- O Globo
Ninguém segura essas mulheres
A agenda de Jane Fonda tem as sextas-feiras bloqueadas até o fim do ano. É dia de de ser presa por protestar diante da Casa Branca. Para facilitar as coisas, até se mudou para Washington. Não pretende deixar de se manifestar contra a política ambiental de Trump. Então, toda semana é presa, paga fiança, é solta e recomeça. Carne de pescoço, ela. Há décadas. Desde que, mal saída da adolescência, protestava contra a Guerra do Vietnã.
Não é a única atriz teimosa. Tivemos Leila, Odete, Evas, Tônia, Norma, Ruth, Ítala, Glauce, com Clarice na linha de frente das passeatas em 1968. Em Londres, os protestos do Climate Strike, iniciados pela adolescente Greta Thunberg, tinham Emma Thompson em destaque. Seguia o exemplo de suas conterrâneas Glenda Jackson (até eleita para o Parlamento) e Vanessa Redgrave, ícones da contracultura, sempre atuantes nas causas justas. Nossa diva máxima, Fernanda Montenegro, não está sozinha ao se manifestar contra o cerceamento da liberdade e o descaso com a cultura. E, se Marieta Severo vai prestigiar a neta Clara na montagem de “Roda viva” (peça em que há meio século a avó fez parte do elenco agredido por um comando terrorista), sublinha uma tradição que honra as mulheres de sua geração.

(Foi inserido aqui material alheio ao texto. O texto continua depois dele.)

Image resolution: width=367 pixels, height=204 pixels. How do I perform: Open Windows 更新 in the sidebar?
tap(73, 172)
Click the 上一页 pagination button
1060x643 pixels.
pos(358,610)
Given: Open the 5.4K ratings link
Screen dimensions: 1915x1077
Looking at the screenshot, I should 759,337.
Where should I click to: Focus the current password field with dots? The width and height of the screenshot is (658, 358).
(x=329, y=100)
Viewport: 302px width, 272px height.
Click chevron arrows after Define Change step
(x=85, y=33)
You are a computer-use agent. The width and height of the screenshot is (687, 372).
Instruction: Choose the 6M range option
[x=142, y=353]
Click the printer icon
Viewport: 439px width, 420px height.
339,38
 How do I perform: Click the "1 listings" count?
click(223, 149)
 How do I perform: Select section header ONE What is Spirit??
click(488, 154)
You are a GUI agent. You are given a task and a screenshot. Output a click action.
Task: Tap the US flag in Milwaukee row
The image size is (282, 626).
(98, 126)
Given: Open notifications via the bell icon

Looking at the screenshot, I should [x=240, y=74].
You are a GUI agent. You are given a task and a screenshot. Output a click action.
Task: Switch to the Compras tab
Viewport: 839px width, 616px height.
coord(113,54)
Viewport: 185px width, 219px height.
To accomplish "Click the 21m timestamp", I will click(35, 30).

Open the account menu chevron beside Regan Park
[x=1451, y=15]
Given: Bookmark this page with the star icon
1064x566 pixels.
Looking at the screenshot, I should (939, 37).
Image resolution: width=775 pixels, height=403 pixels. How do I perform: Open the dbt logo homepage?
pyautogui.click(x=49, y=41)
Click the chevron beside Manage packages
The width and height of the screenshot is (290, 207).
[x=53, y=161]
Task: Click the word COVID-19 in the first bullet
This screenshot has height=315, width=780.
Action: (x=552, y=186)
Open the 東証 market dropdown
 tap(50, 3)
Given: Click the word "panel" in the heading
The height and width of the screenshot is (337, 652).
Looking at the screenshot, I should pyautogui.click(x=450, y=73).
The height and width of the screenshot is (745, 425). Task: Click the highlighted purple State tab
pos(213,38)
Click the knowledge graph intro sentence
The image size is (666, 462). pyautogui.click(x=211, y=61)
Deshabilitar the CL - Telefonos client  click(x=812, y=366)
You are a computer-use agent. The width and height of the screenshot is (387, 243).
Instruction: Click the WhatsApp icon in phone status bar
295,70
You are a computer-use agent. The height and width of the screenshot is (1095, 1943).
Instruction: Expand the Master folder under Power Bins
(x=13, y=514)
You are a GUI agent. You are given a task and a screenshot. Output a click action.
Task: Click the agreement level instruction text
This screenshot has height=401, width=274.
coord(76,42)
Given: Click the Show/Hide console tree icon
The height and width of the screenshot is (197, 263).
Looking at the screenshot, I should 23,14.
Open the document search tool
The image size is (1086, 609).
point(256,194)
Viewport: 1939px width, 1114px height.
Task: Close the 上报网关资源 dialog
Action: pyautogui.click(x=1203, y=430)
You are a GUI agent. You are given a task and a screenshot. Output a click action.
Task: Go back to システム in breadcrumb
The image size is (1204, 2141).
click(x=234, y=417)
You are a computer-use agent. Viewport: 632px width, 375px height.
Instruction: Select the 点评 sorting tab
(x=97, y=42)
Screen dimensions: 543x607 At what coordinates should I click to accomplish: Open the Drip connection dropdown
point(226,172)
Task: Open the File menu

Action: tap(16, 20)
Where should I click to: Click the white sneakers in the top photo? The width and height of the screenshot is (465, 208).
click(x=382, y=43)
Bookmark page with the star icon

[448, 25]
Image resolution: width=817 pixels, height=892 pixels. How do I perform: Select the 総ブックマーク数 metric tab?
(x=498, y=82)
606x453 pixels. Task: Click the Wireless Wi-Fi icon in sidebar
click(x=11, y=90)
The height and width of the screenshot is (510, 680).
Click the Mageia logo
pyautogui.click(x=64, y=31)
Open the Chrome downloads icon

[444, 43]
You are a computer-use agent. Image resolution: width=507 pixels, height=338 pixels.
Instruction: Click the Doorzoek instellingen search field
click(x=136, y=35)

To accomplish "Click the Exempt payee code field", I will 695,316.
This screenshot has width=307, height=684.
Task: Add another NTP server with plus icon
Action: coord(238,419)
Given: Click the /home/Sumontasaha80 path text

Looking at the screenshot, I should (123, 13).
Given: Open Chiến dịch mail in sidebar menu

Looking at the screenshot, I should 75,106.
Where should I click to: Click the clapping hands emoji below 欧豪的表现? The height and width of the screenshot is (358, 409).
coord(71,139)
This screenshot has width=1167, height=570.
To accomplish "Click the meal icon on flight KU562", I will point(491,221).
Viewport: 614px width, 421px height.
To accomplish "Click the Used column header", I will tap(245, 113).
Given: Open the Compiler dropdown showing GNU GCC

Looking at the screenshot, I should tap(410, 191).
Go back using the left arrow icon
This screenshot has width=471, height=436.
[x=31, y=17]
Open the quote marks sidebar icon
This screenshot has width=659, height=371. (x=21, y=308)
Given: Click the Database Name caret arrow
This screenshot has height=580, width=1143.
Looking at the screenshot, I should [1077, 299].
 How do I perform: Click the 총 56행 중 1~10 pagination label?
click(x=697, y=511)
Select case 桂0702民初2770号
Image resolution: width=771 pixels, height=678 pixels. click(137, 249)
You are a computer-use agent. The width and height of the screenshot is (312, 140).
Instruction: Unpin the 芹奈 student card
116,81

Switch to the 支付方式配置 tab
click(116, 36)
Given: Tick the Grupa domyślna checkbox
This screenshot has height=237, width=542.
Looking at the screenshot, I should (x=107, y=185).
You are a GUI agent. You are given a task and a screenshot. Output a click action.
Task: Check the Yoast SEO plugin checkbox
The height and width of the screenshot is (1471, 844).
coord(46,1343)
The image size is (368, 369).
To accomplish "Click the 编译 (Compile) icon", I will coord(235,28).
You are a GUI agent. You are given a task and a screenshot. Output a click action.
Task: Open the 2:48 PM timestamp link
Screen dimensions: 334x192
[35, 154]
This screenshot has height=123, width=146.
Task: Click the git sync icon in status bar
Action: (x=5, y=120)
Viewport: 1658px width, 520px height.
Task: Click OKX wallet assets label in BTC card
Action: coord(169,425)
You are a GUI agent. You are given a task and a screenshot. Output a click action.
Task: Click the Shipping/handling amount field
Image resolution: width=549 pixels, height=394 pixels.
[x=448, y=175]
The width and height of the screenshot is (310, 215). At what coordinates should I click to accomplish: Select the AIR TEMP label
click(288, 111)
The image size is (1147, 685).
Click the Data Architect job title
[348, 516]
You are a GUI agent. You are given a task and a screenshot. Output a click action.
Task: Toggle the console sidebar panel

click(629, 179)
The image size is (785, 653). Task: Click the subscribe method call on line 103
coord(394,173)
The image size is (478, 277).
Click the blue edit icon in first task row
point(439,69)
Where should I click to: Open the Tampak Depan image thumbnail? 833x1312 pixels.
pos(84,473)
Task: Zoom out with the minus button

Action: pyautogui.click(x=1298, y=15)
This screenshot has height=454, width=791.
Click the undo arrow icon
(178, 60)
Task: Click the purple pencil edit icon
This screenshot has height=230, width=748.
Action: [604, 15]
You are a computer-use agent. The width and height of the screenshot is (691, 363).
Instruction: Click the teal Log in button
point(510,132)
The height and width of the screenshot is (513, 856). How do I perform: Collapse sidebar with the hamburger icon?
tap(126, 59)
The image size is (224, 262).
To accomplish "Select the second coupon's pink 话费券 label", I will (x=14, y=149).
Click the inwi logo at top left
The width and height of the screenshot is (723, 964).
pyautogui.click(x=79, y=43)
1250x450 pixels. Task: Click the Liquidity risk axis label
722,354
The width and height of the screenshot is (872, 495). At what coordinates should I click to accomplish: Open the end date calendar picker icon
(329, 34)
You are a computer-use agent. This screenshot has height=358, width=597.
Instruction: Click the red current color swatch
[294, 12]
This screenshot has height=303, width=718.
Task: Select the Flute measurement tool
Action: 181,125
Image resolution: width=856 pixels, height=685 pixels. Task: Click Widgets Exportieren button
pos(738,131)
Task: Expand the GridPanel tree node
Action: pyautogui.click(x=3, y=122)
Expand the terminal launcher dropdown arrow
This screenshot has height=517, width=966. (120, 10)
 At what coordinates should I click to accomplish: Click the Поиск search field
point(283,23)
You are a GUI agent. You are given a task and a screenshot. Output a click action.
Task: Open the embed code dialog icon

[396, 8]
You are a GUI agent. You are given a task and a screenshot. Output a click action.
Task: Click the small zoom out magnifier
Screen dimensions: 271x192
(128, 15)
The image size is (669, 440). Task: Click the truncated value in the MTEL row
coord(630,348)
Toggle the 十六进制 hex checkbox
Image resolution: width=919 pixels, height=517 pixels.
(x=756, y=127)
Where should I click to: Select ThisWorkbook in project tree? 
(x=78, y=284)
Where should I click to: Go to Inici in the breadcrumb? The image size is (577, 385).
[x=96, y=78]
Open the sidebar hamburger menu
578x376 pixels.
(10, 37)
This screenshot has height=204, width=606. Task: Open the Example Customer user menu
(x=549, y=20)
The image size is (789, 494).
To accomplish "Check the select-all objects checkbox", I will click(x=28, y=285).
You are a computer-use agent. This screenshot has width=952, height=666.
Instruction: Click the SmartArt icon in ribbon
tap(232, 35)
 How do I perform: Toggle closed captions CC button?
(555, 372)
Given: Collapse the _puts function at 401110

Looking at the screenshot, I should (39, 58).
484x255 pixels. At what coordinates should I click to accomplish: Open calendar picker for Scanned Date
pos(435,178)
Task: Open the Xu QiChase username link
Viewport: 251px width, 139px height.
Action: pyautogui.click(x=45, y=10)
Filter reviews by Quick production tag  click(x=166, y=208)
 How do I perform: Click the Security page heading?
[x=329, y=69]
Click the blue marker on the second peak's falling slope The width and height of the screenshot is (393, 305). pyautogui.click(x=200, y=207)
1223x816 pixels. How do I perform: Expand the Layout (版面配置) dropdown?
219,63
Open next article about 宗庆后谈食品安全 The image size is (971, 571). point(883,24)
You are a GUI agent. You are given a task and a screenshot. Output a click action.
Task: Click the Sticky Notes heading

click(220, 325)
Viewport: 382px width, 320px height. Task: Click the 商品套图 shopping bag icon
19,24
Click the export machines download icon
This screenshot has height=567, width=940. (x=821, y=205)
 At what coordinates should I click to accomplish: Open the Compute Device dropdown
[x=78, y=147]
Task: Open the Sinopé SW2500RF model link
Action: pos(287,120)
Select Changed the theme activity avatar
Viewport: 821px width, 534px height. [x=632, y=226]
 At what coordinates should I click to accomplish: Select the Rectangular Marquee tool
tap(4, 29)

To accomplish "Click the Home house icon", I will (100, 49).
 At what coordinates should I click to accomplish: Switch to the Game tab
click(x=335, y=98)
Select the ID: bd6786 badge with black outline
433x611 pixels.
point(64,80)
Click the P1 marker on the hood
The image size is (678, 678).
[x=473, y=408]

Como Heloisa Buarque, mestra que chega aos 80 abrindo comportas, desafiando e questionando o consagrado. Ou a filósofa Angela Davis, Black Power agora grisalha, recentemente entre nós a prestigiar o feminismo negro. Ou a psicanalista francesa Antoinette Fouque, nos anos 60 uma das criadoras Mouvement de Libération des Femmes, cuja memória foi celebrada por Rosika e Nélida há dias na ABL.
O bastão segue, de mão em mão. Ninguém segura essas mulheres. Andréa Beltrão, de outra geração, nos traz agora sua Antígona. Lembra que não é de hoje que a consciência feminina enfrenta corajosa o poder, como há 2.500 anos Sófocles imortalizou. Todas elas ensinam a não se calar e mostram que o espetáculo continua. Como a vida, à qual as mulheres nos trazem.